Les éternelles Nuits d'été québécoises à la Philharmonie
Dès la première mélodie des Nuits d'été d'Hector Berlioz, l'Orchestre métropolitain de Montréal de Yannick Nézet-Séguin offre à la Philharmonie de Paris une démonstration de la richesse de chaque timbre et de sa délicatesse tandis que Marie-Nicole Lemieux offre déjà toute la palette de son émotion et de ses douleurs dans une tessiture embrassant le contralto-mezzo. Porté par la phalange, le souffle immense de Marie-Nicole Lemieux passe de la colombe d'une mezzo rayonnante au deuil d'une contralto sépulcrale. Elle octavie même la note sur "linceul" : la prenant une octave plus bas, aux tréfonds de la tessiture. Après cette Villanelle (mélodie paysanne, danse rustique), Le Spectre de la Rose déploie l'ampleur du souffle et des graves, étirés, fantomatiques mais précis, aussi bien à l'orchestre qu'au chant. L'auditoire est plongé dans un unisson de sentiments, l'articulation d'une infinie délicatesse sur les paroles de Théophile Gautier comme sur la musique d'Hector Berlioz. Bien vite, l'auditoire réalise combien le tempo est lent et combien il ralentit encore davantage au fur et à mesure. Pour assumer un temps à ce point étiré, il faut une intensité musicale hors-du-commun. Heureusement, les artistes réunis pour l'occasion sont exceptionnels et parviennent à nourrir l'infini, la plupart du temps. En effet, ce tempo a pour défaut majeur de transformer certaines qualités en défauts : les diérèses (articulations entre deux voyelles) et liaisons donnent l'impression d'un magnétophone au ralenti, les r roulés s'apparentent à des gargarismes et le vibrato devient un tremblement.
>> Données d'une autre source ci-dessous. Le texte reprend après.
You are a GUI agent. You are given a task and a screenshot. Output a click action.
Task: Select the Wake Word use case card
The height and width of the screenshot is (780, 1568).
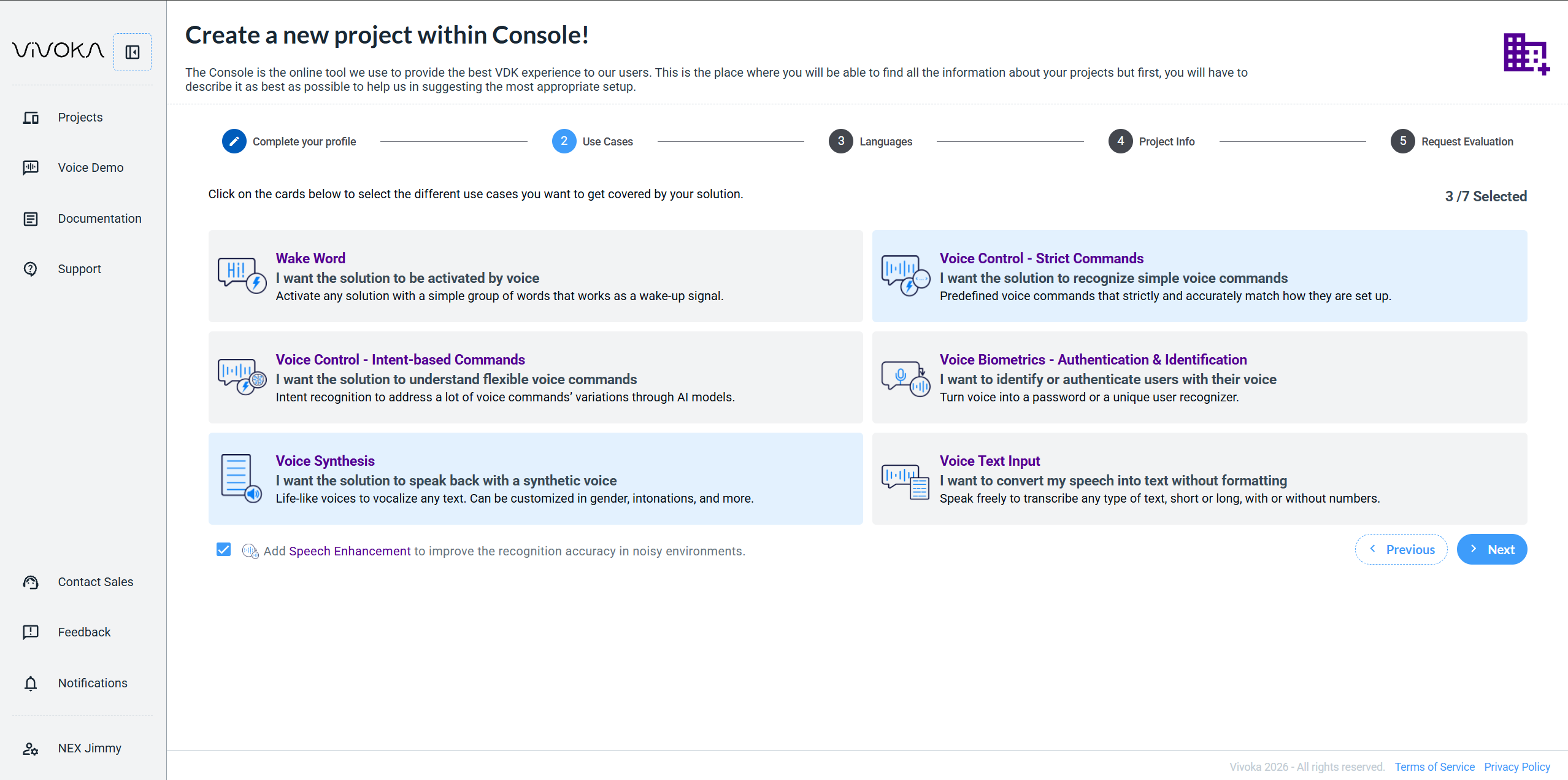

Le temps alangui est aussi celui pris par la chanteuse entre les morceaux. Elle se détourne longuement pour se concentrer, laissant au public le loisir de se déchaîner entre les nombreux tousseurs saisonniers (pour eux aussi, l'acoustique des lieux est excellente) et les spectateurs intimant le respect du silence introspectif.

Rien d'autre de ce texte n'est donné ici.